The “Get Out Of Jail Free” letter is a signed authorisation the red team carries. If they’re caught in your office at 2am, it’s what keeps them out of a police station.

Who knows, who doesn’t

This is the part every first-time red team client gets wrong. The entire point of the exercise is measuring detection and response, which means your SOC and IT helpdesk cannot know. If they know, they’ll behave differently, and you’ll learn nothing about your real posture.

Our standard recommendation for who’s in the Trusted Agent Group:

• CEO or equivalent (they authorise the exercise and accept the risk)
• CISO (operational lead)
• Head of Legal or General Counsel (signs RoE, handles anything that escalates)
• One trusted senior in IT infrastructure (so if the red team accidentally knocks over a DC, someone with keys can recover quietly)
• One board-level contact, optional, for very high-stakes ops

Who does not know: the SOC, the CSIRT, the broader IT team, HR, the helpdesk, and every employee you’re planning to phish. Telling them ruins the test.

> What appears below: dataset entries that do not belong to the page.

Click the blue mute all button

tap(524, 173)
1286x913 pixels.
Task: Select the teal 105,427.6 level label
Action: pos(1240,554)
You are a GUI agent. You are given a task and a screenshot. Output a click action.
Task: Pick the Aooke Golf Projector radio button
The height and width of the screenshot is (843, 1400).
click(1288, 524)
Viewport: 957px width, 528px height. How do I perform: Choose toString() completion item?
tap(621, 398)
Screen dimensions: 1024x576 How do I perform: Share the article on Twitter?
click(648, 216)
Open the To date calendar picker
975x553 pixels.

Plan communications carefully. If the SOC detects the red team and escalates to a crisis bridge, a TAG member needs to quietly deflect — usually with a phrase like “this is under investigation, hold the escalation pending my direct update”. Don’t lie to responders; redirect them. Brief your TAG on exactly how to handle the call before Week 1 starts.

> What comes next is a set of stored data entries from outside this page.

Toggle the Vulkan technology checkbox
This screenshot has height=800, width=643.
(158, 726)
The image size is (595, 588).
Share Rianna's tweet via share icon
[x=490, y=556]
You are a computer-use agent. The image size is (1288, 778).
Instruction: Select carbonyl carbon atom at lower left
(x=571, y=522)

Week-by-week: a typical 4-week op

Week 1 — Reconnaissance. Passive and active info gathering. Domain mapping, employee enumeration via LinkedIn, subdomain discovery, initial attack-surface scoping. Light phishing pretext development. No detection-worthy actions on your infra yet. Trusted Agent gets a daily summary. Your SOC sees nothing unusual.

Week 2 — Initial access. The phishing goes out. Maybe a physical drop, if in scope. The goal is one foothold — typically a user-level compromise on a corporate laptop. Tradecraft matters here because this is usually where the blue team has the best chance of catching the op. If your SOC catches and contains every initial-access attempt, that’s a win you get to celebrate; if not, the op proceeds.

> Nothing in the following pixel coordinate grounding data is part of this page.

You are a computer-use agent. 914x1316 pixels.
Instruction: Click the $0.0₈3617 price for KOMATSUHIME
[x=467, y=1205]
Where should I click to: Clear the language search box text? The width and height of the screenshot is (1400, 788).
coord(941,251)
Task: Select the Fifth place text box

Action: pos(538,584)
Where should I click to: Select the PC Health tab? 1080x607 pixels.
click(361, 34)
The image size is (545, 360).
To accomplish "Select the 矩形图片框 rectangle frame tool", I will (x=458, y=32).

Week 3 — Lateral movement and objective. From the foothold, the red team pivots. Internal recon, credential harvesting, privilege escalation, lateral movement. Heavy use of LotL techniques to stay under the EDR radar. The goal this week is to reach the win condition defined in scoping. Expect a lot of “how did nobody see this?” moments when you read the report.

Week 4 — Objective confirmation and reporting. The red team captures proof of reach, backs out cleanly, and starts writing. Evidence packages, detection opportunities per phase, and specific recommendations. The report includes both what happened and what would have stopped them.

Your readout day is the payoff. The red team walks the executive team, the blue team, and your TAG through a chronological narrative of the op. For the blue team this is often the first time they see what they missed; the mood shifts from defensive to constructive once people move past the initial surprise. Leave two hours. Don’t cut it short.

After the readout

The report isn’t the end; it’s the start. Every detection gap identified should become a specific blue-team improvement — a new Sigma rule, a new alerting threshold, a hardening change. Track them. Red team again in 12–18 months with a different objective and measure improvement.

Red teams are expensive because they’re slow, bespoke, and done by senior people. If your programme is mature enough to benefit from one, the investment returns clearly. If it isn’t, start with a proper pentest and get there. Either way, prepare properly — most of the value in a red team comes from how seriously you take the prep work above.